Born 14 April 1930, New York, New York

Also writes under: Sarah Appleton

Daughter of William C. and Ellen S. Merriman Appleton; married Joseph G. Weber, 1965; children: Elizabeth, David

Sarah Appleton-Weber is a poet, scholar, and translator whose work is unified by a transforming movement into poetry, plant and animal life, and evolutionary forms. Preparation for this work has involved the study of poetry and sacred history, analogy and symbolism, and the natural sciences, as well as training in cosmic forms through making a new edition and translation of Teilhard de Chardin's Le Phénoméne humain.

Appleton-Weber's poetry (published under the name Sarah Appleton) is marked by the "utter attentiveness, heart delicacy" with which we need to listen to and read the "book of the Earth." Her first sequence of poems, A Plenitude We Cry For (1972), written in the rhetoric of a small horse chestnut tree outside her window in Northampton, Massachusetts, records the transformations of the tree and her own life through a season's growth. Ladder of the World's Joy (1977) was born from the energy and joy of reading Teilhard de Chardin's Le Phénoméne humain, recording the stages, as she read, of human cosmic birth and transformation.

After completing Ladder of the World's Joy, Appleton-Weber returned to Teilhard's book, translating it word by word, to discover the secret of its energy.
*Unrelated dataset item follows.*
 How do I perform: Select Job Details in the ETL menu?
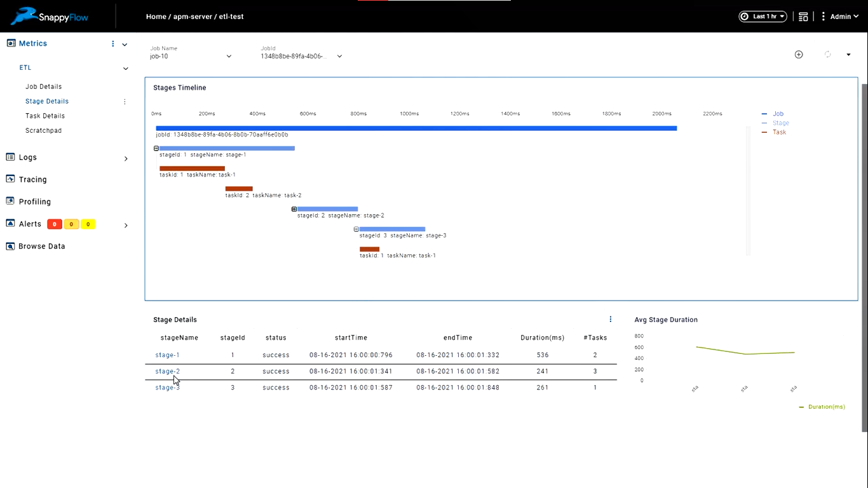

Out of this came a third sequence of poems, Book of My Hunger, Book of the Earth (unpublished; though many portions have appeared in poetry journals). This is an autobiographical sequence reflecting the work of the poet and the voice of the earth, the precariousness of ever bringing a work together, and the continuity of the call and the grace to do so. In her writing, Appleton-Weber explores the transforming correspondence between herself as a woman and poet—barren, fecund, nurturing, evolving—and the earth.
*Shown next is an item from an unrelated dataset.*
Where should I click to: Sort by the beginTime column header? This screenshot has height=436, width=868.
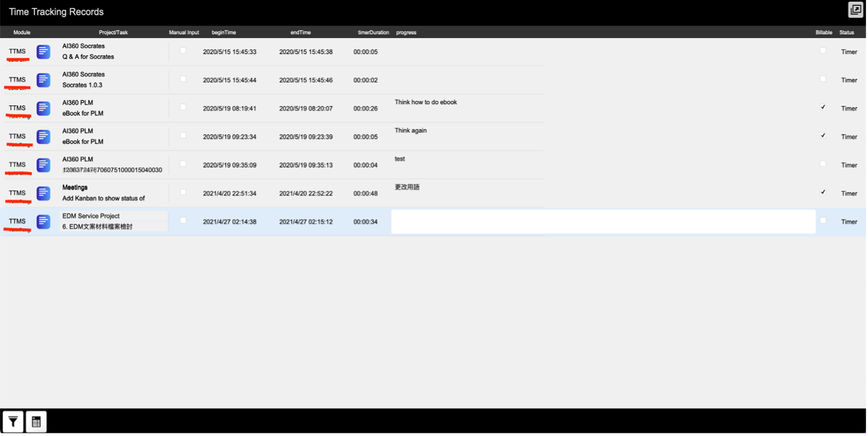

Appleton-Weber was raised in a small hunting lodge in rural Rhode Island, where her life was nurtured by the pond, woods, and living things around her. She was educated at the Old Field School and received her B.A. from Vassar College (1952). She studied fiction writing at Vassar and spent a semester at the Iowa Writer's Workshop, leaving to join Dorothy Day at the Catholic Worker's Maryfarm in Newburgh, New York. At the same time she began her growth as a poet under the guidance of Elizabeth Sewell. In 1953 she was received into the Roman Catholic church. She studied analogy and symbolism at Fordham University with William Lynch, S.J. (1955-56) and worked at a children's shelter, then at the magazines Thought and Jubilee.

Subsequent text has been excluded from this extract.